Accordingly, the Court finds that the “called party” for the purposes of § 227(b)(1)(A)(iii) was not Former Customer, but the Plaintiffs. The record does not indicate — and Wells Fargo does not argue — that the Plaintiffs ever gave their express consent to be called, or that they gave the number to Wells Fargo in connection with any transaction. Absent a valid defense, the Court finds that there is no genuine issue of disputed fact that Wells Fargo violated the TCP A. Summary judgment as to liability in favor of the Plaintiffs is appropriate.
IV. CONCLUSION
For the foregoing reasons, the Plaintiffs’ Motion for Partial Summary Judgment as to the Defendant’s Liability (ECF No. 44) is GRANTED. This case shall continue with proceedings in order to determine damages.
Notes
. The parties dispute the volume and frequency of the calls Wells Fargo made to the Cell Number after August 2008. Breslow argues that Wells Fargo could have placed as many as 1400 calls to the Cell Number during the relevant time period, while Wells Fargo states that it only placed two calls. The record evidence provided by both parties only reveals two calls, both made on September 25, 2008. See Breslow Aff. 3 (providing billing records showing two calls from a number associated with Wells Fargo); Call Summary 11-12 (showing two calls from Wells Fargo to Cell Number).
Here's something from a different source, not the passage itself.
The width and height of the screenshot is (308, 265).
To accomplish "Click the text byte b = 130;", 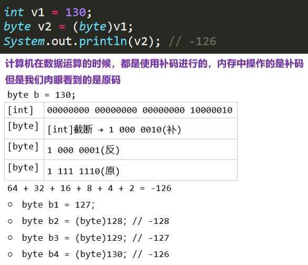I will pos(41,95).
The Plaintiffs additionally argue that the Call Summary is not an admissible summary under Federal Rule of Evidence 1006, as Wells Fargo has not made the original records available for examination, as required by Rule 1006. Fed.R.Evid. 1006. Despite the Plaintiff’s concerns, the Court need not rule on the admissibility of the Call Summary. Even without considering that document, the records attached to Breslow’s own Affidavit similarly indicate that two calls were made from Wells Fargo to the Cell Number, matching the calls reflected in the Call Summary to the minute. Breslow Aff. 3. The parties have provided no further evidence demonstrating the number of calls made after August 2008.